Note each line of the entries that includes "star". Then copy those lines.

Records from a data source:
__________________________________________________
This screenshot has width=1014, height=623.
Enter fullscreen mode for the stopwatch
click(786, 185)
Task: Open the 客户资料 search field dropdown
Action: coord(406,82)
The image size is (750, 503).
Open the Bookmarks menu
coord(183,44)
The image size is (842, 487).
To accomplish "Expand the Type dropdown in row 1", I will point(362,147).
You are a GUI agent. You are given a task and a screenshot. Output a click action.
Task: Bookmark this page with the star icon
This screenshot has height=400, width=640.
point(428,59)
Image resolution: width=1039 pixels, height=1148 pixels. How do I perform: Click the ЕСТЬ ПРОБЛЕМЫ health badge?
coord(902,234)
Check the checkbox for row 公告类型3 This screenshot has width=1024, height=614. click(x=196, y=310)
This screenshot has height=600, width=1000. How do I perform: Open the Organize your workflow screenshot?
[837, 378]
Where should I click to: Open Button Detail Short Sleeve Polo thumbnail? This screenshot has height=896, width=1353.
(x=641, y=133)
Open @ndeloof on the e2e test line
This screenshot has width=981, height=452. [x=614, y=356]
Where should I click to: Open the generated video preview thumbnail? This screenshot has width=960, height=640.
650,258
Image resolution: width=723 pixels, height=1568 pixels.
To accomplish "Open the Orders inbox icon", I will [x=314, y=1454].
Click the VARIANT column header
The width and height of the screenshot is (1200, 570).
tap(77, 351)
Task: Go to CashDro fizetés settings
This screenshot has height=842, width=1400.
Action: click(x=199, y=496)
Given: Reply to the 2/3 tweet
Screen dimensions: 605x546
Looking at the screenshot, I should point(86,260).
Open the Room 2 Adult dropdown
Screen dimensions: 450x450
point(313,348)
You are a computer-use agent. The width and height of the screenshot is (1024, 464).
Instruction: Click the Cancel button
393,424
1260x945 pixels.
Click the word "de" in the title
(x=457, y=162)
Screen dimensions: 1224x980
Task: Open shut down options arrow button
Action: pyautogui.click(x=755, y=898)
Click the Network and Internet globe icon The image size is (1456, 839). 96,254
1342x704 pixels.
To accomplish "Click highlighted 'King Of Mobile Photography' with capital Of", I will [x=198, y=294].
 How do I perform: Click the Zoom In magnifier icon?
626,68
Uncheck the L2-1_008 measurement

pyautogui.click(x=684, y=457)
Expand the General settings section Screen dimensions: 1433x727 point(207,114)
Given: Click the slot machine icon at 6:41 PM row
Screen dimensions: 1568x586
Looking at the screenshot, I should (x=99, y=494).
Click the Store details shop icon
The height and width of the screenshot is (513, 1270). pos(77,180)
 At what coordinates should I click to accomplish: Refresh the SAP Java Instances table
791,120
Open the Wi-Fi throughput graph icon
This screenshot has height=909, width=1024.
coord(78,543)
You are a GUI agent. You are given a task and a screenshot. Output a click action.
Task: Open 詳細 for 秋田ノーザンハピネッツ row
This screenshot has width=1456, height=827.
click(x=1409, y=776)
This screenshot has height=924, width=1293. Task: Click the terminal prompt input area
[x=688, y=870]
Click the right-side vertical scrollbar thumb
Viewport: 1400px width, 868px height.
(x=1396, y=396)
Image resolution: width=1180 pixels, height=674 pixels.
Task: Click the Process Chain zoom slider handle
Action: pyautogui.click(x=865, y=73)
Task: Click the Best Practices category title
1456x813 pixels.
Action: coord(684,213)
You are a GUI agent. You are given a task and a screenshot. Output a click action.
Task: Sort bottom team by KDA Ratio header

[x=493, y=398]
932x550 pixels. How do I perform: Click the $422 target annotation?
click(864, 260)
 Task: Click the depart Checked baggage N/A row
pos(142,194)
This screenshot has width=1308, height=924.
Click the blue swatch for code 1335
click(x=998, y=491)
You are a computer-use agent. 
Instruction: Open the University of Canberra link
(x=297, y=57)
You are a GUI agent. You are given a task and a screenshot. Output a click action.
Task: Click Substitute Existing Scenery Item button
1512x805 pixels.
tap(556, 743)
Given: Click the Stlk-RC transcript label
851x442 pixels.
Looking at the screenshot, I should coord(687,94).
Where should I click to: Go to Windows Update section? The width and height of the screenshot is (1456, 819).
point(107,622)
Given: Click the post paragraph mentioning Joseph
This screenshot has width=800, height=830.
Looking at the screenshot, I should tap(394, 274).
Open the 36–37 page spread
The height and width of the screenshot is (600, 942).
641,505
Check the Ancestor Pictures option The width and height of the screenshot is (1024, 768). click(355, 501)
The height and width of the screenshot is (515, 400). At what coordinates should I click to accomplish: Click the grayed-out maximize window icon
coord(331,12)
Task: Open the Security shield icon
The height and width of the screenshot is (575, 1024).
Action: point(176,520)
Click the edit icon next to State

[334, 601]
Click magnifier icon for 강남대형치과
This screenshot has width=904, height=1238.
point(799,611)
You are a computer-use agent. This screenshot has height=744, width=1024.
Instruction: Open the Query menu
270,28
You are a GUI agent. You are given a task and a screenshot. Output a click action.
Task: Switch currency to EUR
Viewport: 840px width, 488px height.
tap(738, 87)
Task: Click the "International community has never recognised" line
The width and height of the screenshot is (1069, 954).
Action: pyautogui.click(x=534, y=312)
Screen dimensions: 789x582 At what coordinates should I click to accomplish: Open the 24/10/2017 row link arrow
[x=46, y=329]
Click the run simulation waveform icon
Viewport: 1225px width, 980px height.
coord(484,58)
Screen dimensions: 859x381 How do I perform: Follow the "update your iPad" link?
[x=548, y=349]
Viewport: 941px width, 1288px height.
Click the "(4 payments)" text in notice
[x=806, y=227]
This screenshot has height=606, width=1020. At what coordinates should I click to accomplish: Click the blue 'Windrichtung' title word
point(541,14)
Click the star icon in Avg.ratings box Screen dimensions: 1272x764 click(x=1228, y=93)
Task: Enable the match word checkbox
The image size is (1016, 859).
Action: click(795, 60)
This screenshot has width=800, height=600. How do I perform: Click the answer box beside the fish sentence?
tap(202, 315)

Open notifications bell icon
__________________________________________________
RESPONSE AREA —
Task: Bookmark this page with the star icon
Click the star icon in Avg.ratings box Screen dimensions: 1272x764 click(x=1228, y=93)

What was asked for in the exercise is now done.